C’est aussi l’avis de Chevaliers d’Argouges. « Il ne faut pas croire que l’on a des résultats juste en faisant un chèque de 1 000 euros par mois. Il faut bien prendre conscience que se faire porter ne consiste pas à se faire traîner. La clé du succès est une implication importante de l’entreprise », explique Franck de Mondésir, qui vient de rentrer de sa quatrième tournée aux États-Unis. « Après le salon Fancy Food Show de San Francisco en janvier 2010, ajoute-t-il, j’ai passé une dizaine de jours avec le V.I.E, qui avait préparé le terrain, pour concrétiser les contacts. Et les choses avancent. Nous commercialisons depuis quelques mois nos produits à New York et devrions avoir une commande d’un gros importateur de Chicago pour Noël prochain.

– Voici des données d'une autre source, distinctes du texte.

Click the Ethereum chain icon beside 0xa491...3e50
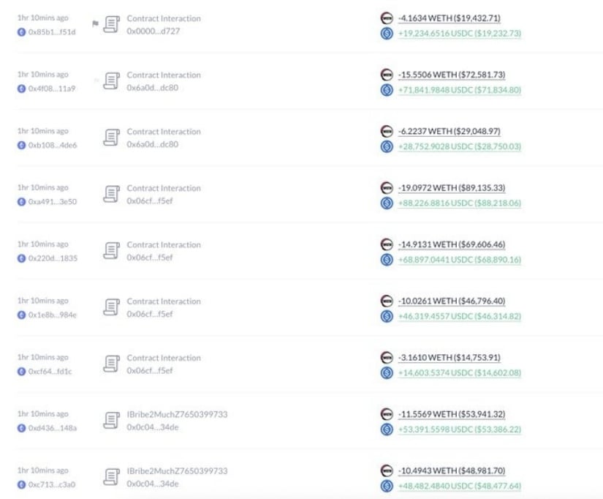Screen dimensions: 603x499 point(21,202)
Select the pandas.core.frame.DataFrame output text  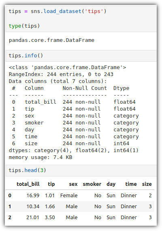(x=51, y=40)

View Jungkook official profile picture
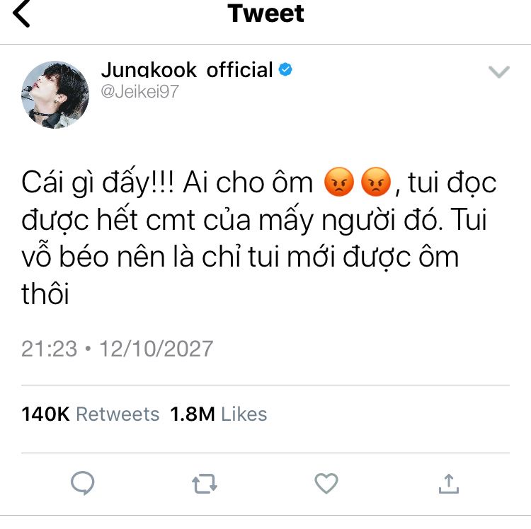coord(55,95)
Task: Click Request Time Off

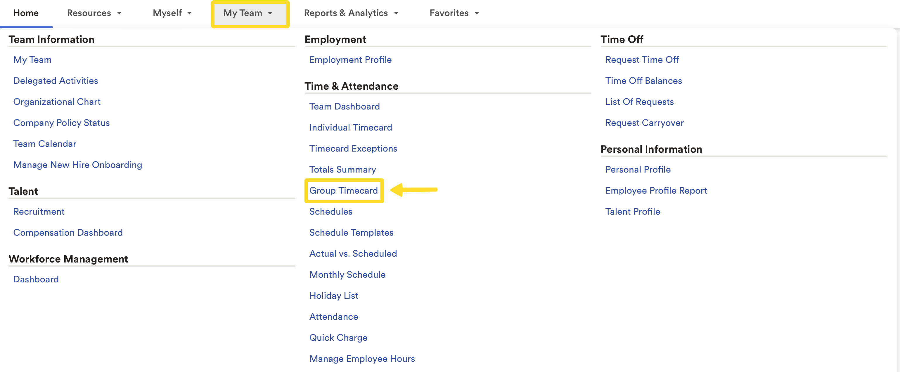Action: (x=642, y=60)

Nous avons aussi de bons contacts à Seattle et Boston. »
Beaucoup de travail donc, mais aussi des joies partagées. « Quelques mois à peine après le début de l’expérience, à Noël dernier, raconte Luc Lesénécal, dans la boutique d’épicerie fine Zabar, une des plus belles boutiques de New York, j’ai vu avec une grande satisfaction un linéaire de chocolats Chevaliers d’Argouges, pas très loin de nos rayons de fromages Isigny. »
Le plus grand souhait d’Isigny est que d’autres entreprises reprennent cette idée qui, à la lumière de son expérience, semble une bonne méthode pour entraîner les PME vers l’export.
Données clés
Chevaliers d’Argouges
Chocolat haut de gamme artisanal
Effectif : 60 personnes
CA 2009 : 6,5 millions d’euros
Studio Rougereau
Académie culinaire et photos culinaires
Effectif : 4 personnes
CA 2008 : 650 000 euros
Le Manoir des abeilles Miel, pain d’épice et biscuits
Effectif : 13 personnes
CA 2008 : 2 608 000 euros
Frisson normand
Confiture de lait et glaces
Effectif : 5 personnes
CA 2008 : 300 000 euros
Parrains CCEF : Luc Lesénécal et Daniel Delahaye
S.M.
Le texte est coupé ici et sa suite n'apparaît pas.